Exercise brief => Quote verbatim every line of text in the rows below, leaving the pictures out of your answer.

Data items
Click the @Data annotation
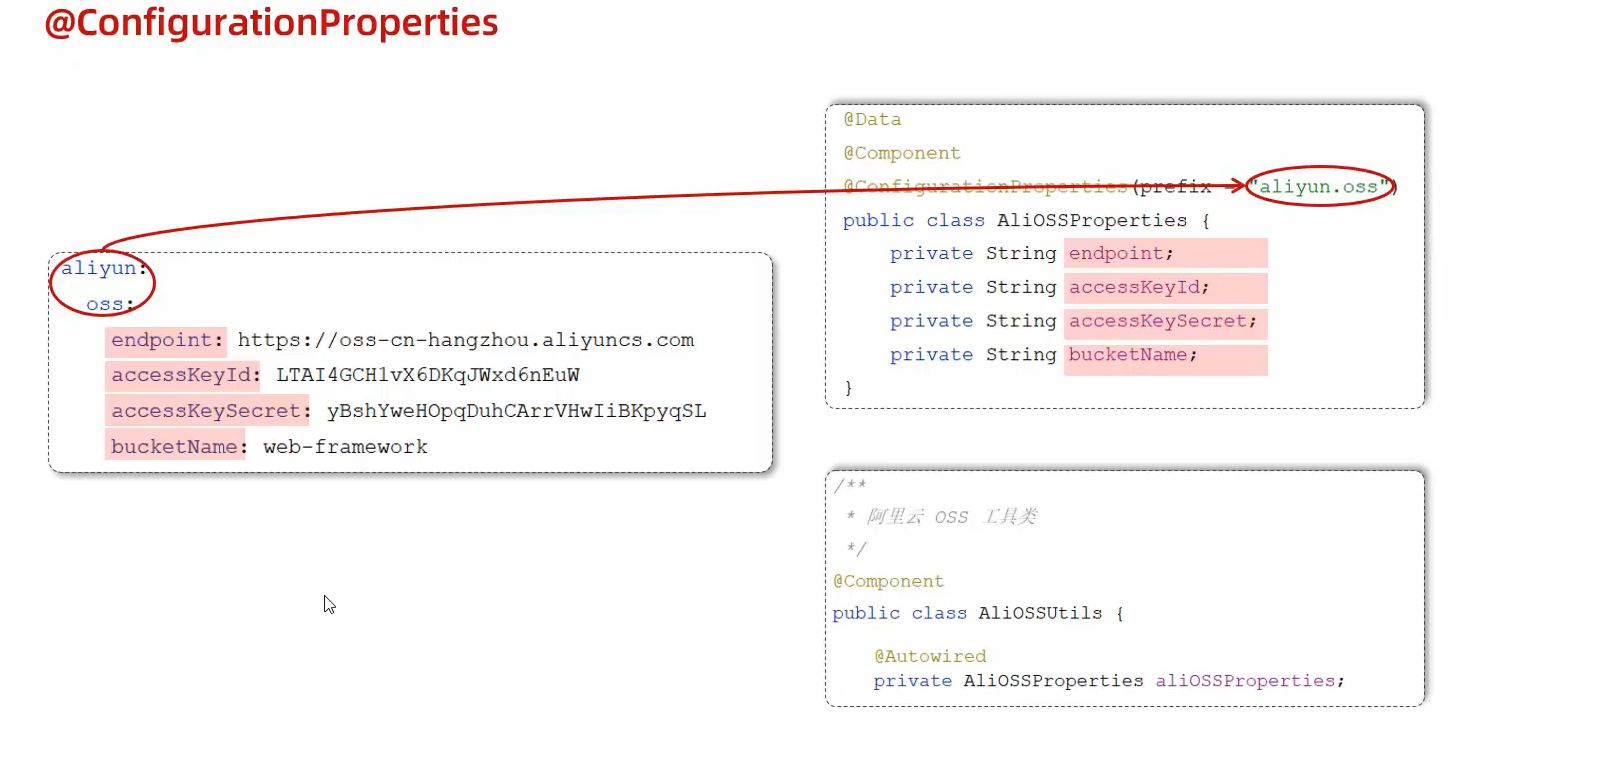1624x760 pixels. coord(872,119)
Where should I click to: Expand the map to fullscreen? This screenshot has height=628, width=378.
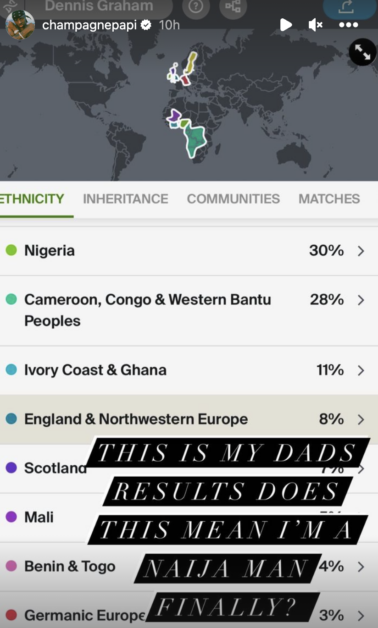point(362,52)
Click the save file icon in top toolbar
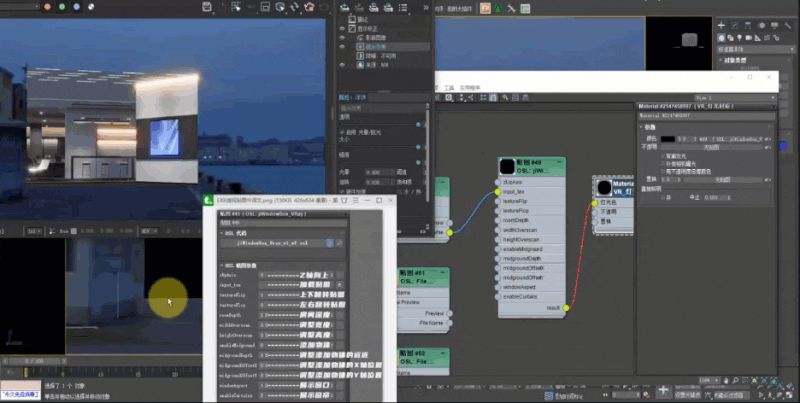Viewport: 800px width, 403px height. (x=207, y=7)
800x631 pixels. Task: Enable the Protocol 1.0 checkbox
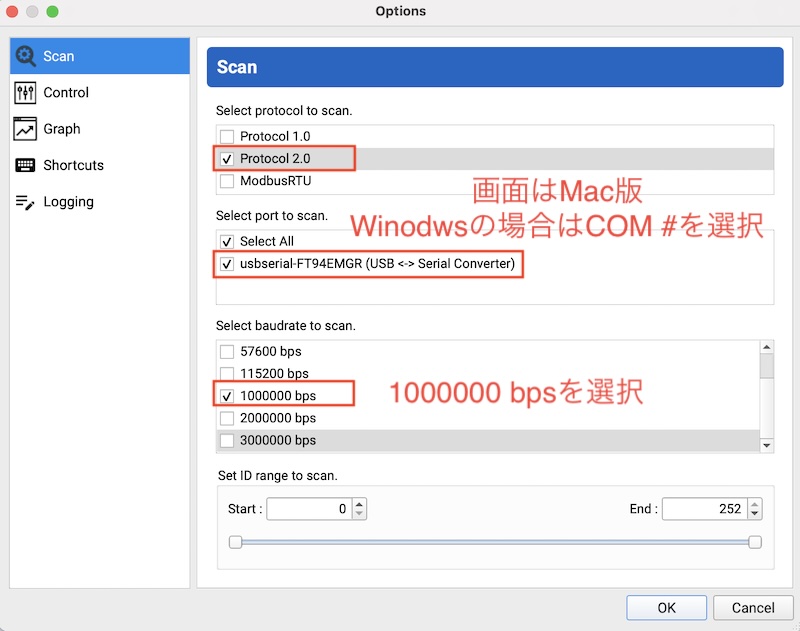(x=227, y=136)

Response =>
Click the @Data annotation
1624x760 pixels. coord(872,119)
Where should I click to: Expand the map to fullscreen? This screenshot has height=628, width=378.
point(362,52)
Click the save file icon in top toolbar
Viewport: 800px width, 403px height. (x=207, y=7)
800x631 pixels. Task: Enable the Protocol 1.0 checkbox
(x=227, y=136)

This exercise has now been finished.